[Collected data]
——————————

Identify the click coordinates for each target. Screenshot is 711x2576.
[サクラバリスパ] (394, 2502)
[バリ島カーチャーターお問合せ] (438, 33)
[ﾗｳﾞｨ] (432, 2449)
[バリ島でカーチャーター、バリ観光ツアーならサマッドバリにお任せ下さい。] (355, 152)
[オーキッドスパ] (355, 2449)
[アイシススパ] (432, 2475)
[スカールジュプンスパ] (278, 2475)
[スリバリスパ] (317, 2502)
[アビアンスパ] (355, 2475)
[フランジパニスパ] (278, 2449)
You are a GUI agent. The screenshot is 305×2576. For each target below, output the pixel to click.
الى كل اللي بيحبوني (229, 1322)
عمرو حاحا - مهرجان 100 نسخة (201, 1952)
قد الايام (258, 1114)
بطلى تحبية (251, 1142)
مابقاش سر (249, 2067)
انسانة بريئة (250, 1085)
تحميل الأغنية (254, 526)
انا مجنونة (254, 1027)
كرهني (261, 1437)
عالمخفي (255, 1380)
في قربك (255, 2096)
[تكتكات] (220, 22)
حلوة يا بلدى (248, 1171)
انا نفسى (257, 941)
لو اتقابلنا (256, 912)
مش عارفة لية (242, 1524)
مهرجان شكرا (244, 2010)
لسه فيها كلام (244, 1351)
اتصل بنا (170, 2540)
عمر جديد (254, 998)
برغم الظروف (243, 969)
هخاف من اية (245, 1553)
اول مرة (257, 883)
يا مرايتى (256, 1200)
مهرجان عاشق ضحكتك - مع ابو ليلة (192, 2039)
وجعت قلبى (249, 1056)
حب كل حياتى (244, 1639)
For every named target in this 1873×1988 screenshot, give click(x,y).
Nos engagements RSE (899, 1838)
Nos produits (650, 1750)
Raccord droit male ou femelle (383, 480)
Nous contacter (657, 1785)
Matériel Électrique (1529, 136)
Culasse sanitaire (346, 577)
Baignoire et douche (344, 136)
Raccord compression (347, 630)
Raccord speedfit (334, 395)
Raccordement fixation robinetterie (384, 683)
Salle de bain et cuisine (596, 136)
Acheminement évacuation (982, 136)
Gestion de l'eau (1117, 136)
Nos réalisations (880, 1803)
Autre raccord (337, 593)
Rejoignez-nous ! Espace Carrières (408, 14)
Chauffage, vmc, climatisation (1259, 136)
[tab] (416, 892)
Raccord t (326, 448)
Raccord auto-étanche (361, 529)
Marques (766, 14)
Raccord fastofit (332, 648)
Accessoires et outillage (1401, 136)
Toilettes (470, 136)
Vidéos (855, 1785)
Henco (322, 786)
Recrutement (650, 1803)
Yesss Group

——————————

_Task item_: State the number of lines in the data above that include the word "each", leaving out any other words.

_Solution to the exercise_: 2